When we got to the OR they gave me more medicine in my epidural and started.  I was fine, could hear everything and was talking to the doctors and Chris.  Right when they said, you'll feel a lot of pressure - just breathe through it, my epidural wore off.  I thought it was just the pressure and everyone else felt that too, and I just needed to deal with it.  I must have looked paniced because Chris said, "Just breathe through it."  I said, "I can't breathe at all," and started to cry.  Then I felt someone touch my foot and I said, "Somebody touched my foot, and I felt it."  Everybody looked at me, then I don't remember much after that.  I had two anesthesiologists there, and they told Chris they could not give me any more medicine until after Cooper was out because the medicine would go to him until they cut the cord.  I screamed several times (not that I remember, that's according to Chris) and passed out from the pain.  It took a long time for the doctor to get Cooper out because he was wedged against my pelvic bone from all the pushing I did.  He had to push him up and then pull him out.  As soon as he was delivered the anesthesiologists put something in each IV line and also in my epidural so I passed out again.  Cooper was not breathing when he was born and his first apgar score was 3.  I cannot imagine how terrified  poor Chris was for me to be passed out and Cooper to be in distress.  Soon though, at the 5 minute apgar score, Cooper was doing fine and scored a 9.  Chris took him to the nursery while they sewed me up.  After he got back I sort of came to and was asking the same questions over and over like, what time was he born, how much did he weigh?  Dr.

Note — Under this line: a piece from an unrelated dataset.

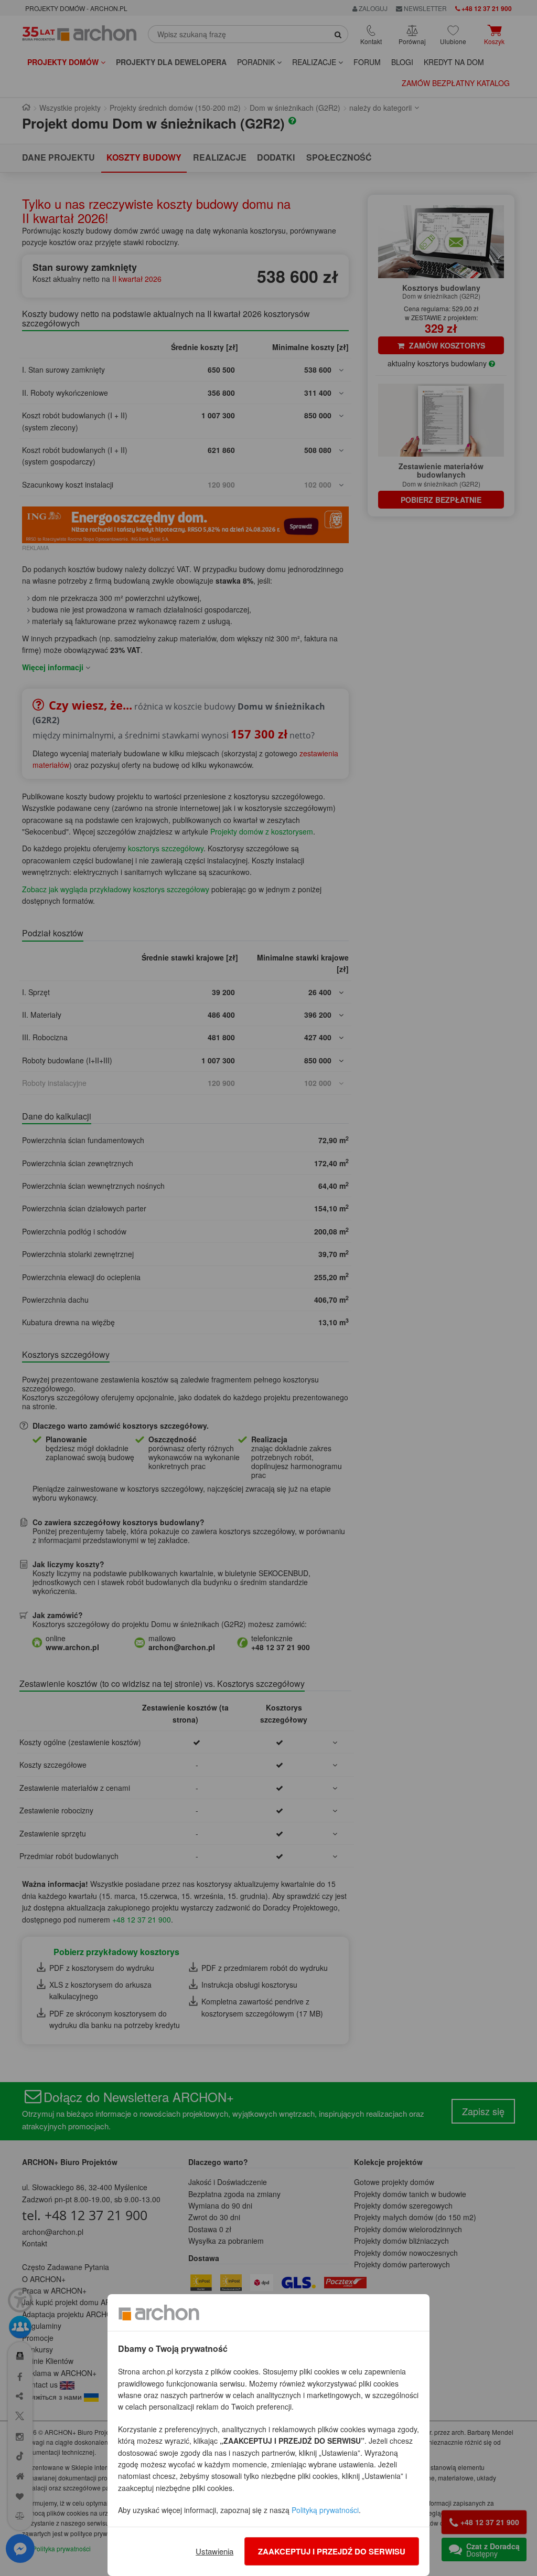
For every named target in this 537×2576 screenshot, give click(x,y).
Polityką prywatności (325, 2510)
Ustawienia (214, 2551)
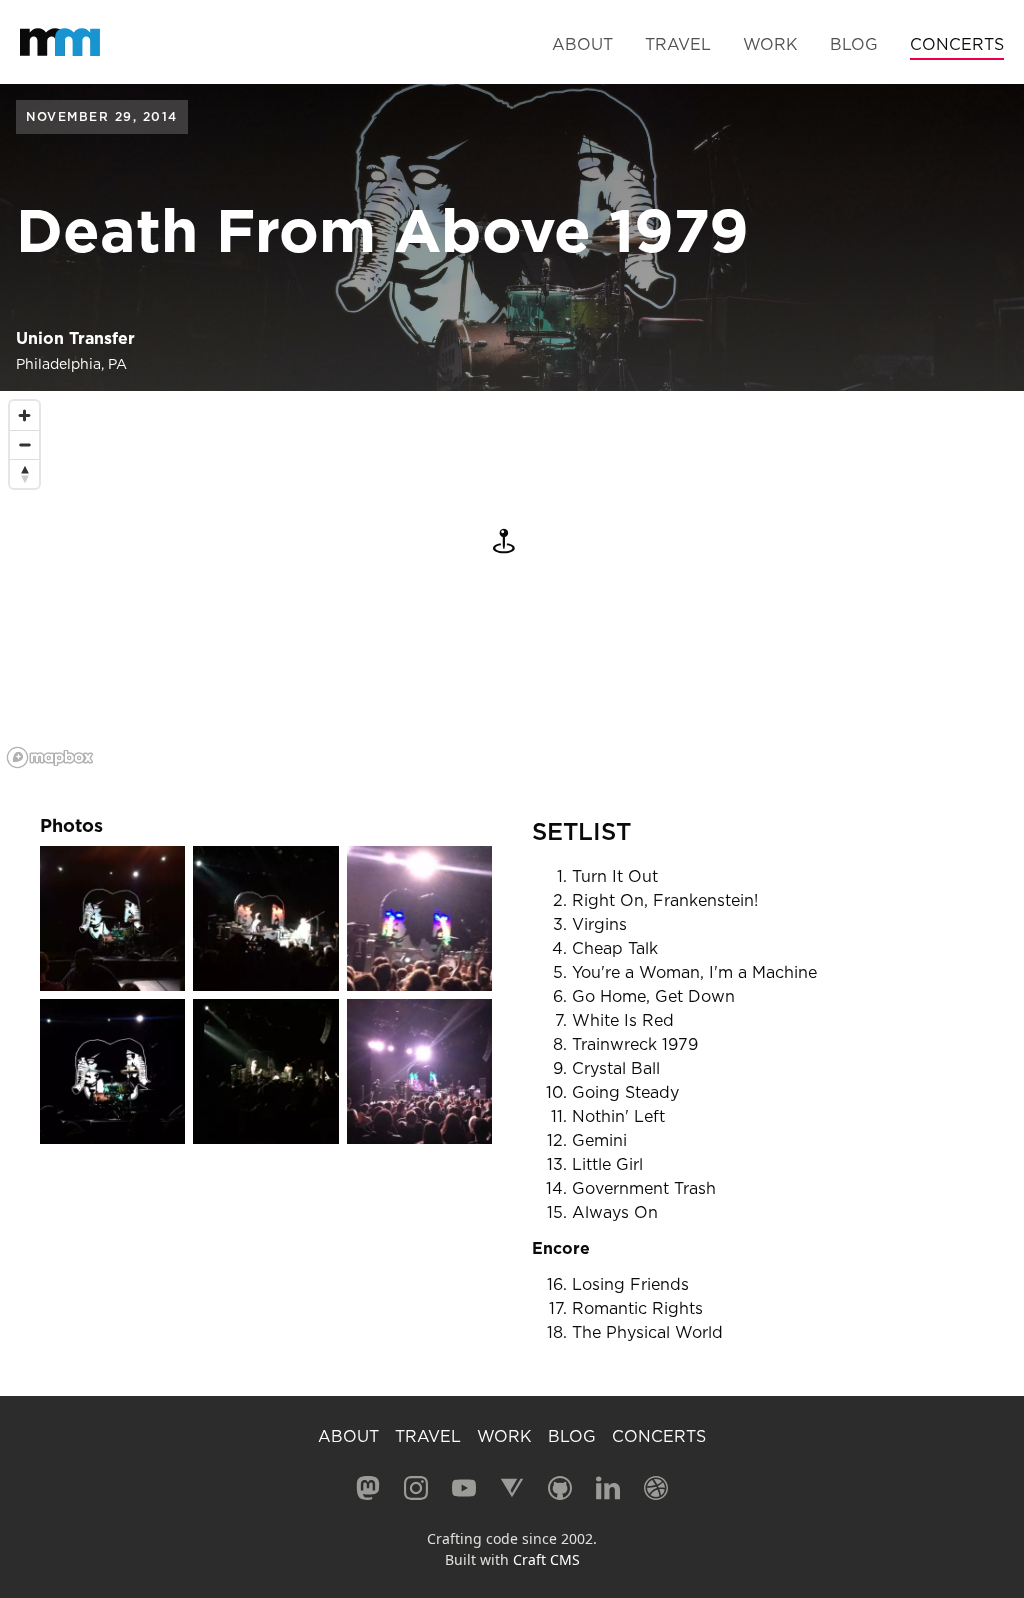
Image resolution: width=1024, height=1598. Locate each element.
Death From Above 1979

R later told Chris he won the husband of the year award for answering the same few questions 300 times.  

When I woke up in recovery my labor nurse was there with me.  I started crying and saying how I wish I had done better pushing.  I really felt like I had not done something right.  She said I had done all that I could, was doing a great job pushing, that sometimes babies just won't come out the way they're supposed to.  Cooper did have a big head and still does, plus he was transverse and 23 inches long, so I think all of those things made it more difficult to deliver him.  Anyway, I was bawling and told the delivery nurse that I didn't even get to see him so she went running and found me a picture the nurses had taken of him.  When Chris and Mom and Daddy came in, I was holding the picture and crying.  My mom had been told by Chris about how awful everything was, so she was crying too.  The nurse told us that in the OR when I felt someone touch my foot, it was her trying to help the Dr. R get Cooper out.  She said that when I said that, they all looked at each other and she freaked out because they knew I was no longer numb.  Dr. R worked as hard as he could to get Cooper out fast, but it took a long time because he was so stuck. 

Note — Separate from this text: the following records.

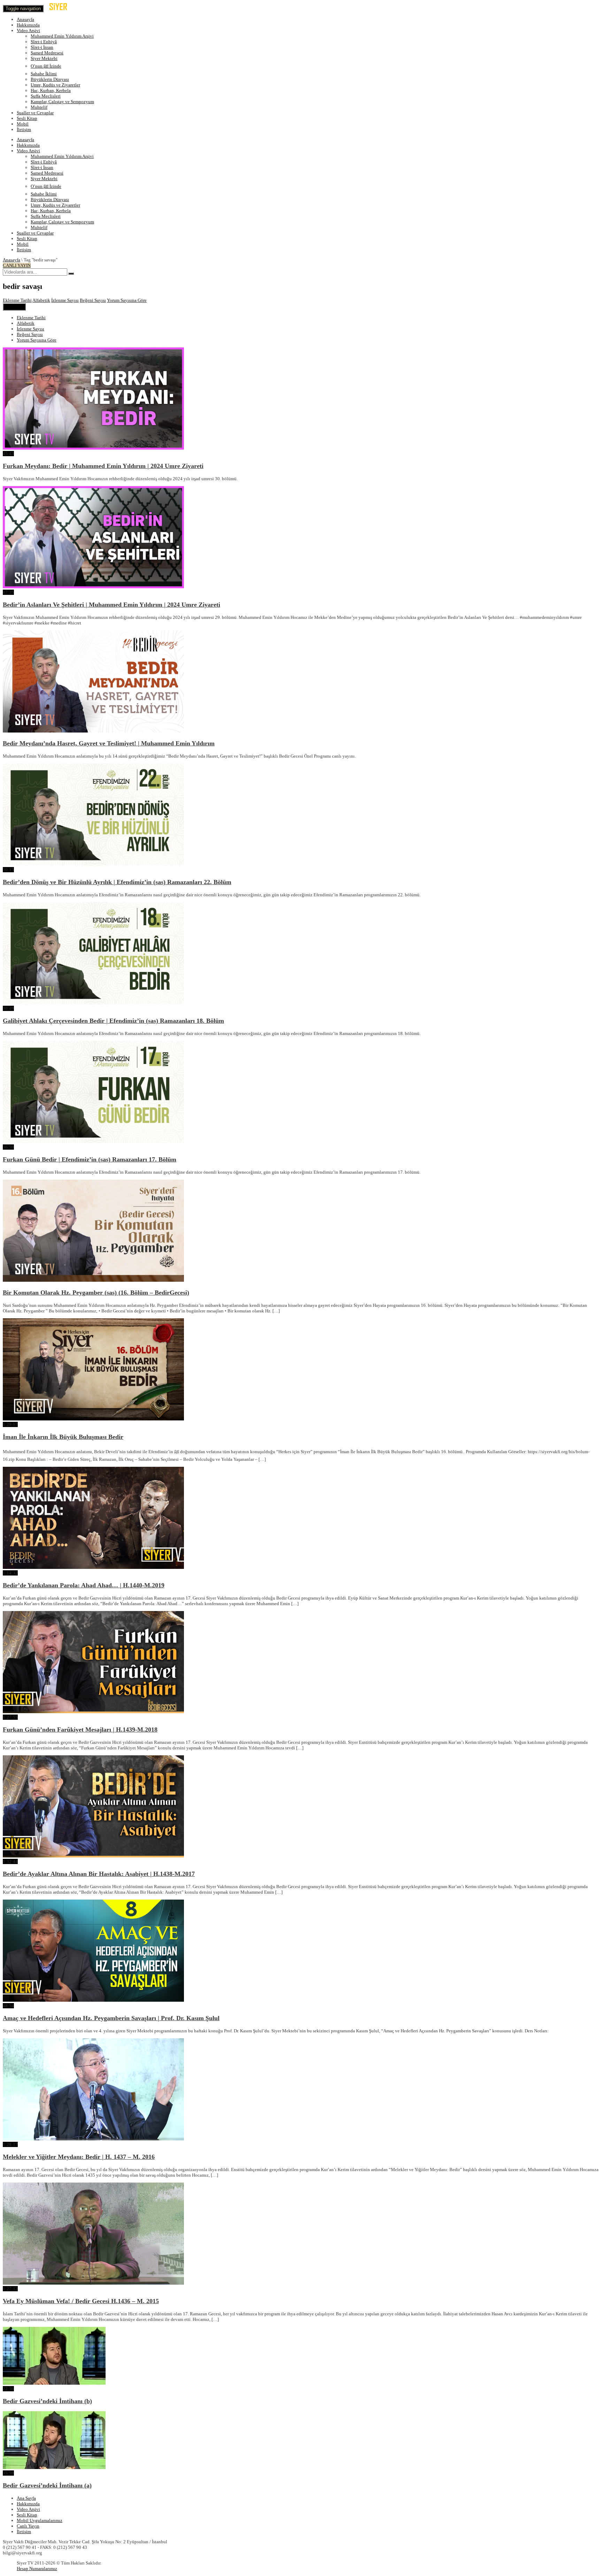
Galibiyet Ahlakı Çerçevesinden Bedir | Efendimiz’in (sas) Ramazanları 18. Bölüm (113, 1020)
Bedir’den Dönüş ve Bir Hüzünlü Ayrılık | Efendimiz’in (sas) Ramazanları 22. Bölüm (117, 882)
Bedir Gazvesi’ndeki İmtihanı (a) (47, 2485)
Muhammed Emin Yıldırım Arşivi (62, 36)
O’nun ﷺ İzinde (46, 66)
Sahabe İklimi (44, 73)
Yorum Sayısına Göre (127, 300)
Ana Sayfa (26, 2498)
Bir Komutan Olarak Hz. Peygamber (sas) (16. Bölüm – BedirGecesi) (96, 1292)
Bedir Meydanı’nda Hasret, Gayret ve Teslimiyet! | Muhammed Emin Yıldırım (109, 743)
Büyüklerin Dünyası (50, 79)
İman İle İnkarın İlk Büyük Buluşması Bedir (63, 1436)
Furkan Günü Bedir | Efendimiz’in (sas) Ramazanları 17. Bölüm (89, 1159)
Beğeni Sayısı (93, 300)
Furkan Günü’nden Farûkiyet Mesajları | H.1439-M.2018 (80, 1729)
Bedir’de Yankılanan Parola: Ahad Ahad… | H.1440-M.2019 (83, 1585)
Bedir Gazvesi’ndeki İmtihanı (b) (47, 2401)
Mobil (23, 124)
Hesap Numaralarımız (37, 2568)
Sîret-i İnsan (42, 47)
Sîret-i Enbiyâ (44, 41)
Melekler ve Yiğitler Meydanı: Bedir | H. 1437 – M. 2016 (79, 2156)
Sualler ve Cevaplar (35, 112)
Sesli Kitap (27, 118)
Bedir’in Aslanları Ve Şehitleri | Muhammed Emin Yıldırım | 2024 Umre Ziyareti (111, 604)
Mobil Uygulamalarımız (39, 2520)
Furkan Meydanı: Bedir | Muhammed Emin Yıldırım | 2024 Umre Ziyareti (103, 465)
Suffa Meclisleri (46, 96)
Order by (14, 306)
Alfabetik (41, 300)
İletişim (24, 129)
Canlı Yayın (28, 2526)
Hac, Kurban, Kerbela (51, 90)
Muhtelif (39, 107)
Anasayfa (25, 19)
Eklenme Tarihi (17, 300)
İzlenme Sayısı (65, 300)
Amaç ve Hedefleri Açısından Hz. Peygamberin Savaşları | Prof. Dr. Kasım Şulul (111, 2018)
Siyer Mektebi (44, 58)
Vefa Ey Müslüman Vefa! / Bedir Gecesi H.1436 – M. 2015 (81, 2301)
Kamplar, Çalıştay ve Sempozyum (62, 101)
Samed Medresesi (47, 52)
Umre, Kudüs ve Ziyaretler (55, 84)
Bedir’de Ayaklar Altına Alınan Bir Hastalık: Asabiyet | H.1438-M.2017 (99, 1873)
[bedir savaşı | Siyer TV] (64, 8)
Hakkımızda (28, 25)
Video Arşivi (28, 30)
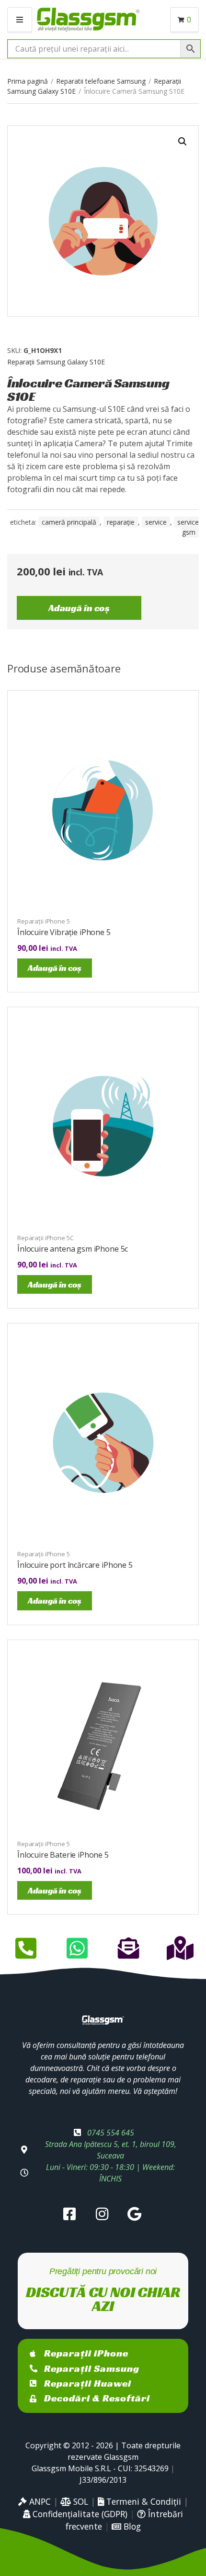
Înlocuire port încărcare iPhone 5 (75, 1565)
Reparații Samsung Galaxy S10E (56, 361)
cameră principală (69, 522)
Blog (131, 2526)
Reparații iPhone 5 (43, 921)
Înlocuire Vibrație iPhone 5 (64, 932)
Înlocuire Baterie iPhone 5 (63, 1854)
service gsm (188, 527)
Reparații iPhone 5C (45, 1237)
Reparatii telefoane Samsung (101, 81)
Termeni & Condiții (142, 2501)
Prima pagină (27, 81)
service (156, 522)
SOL (79, 2501)
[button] (182, 141)
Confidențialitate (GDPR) (78, 2514)
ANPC (39, 2501)
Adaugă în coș (79, 608)
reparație (121, 522)
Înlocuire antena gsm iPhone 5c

Later that night when my mom was leaving, she rode down the elevator with a nurse who happened to be in the OR when Cooper was born.  Mom said, "Was it as awful as I'm imagining it was?"  The nurse said, "Worse."  She told my mom it was the worst thing she had ever seen.  Dr. R said if every delivery he did was like that, he would never deliver another baby.  He said my delivery was the worst he had ever been through and he would quit tomorrow if they were all that way. 

So the c-section itself was definitely not a good experience, but I healed quickly and bonded right away with Cooper.  When the nurse brought him to me, I couldn't even put my thoughts into words.  I was amazed at the fact that all of sudden, I was a mother.  I had loved Cooper while he was in my belly and done my best to take care of him, but holding him in my arms and seeing his sweet face made me realize what a precious gift God had given me, and just how powerful the love between a mother and child is.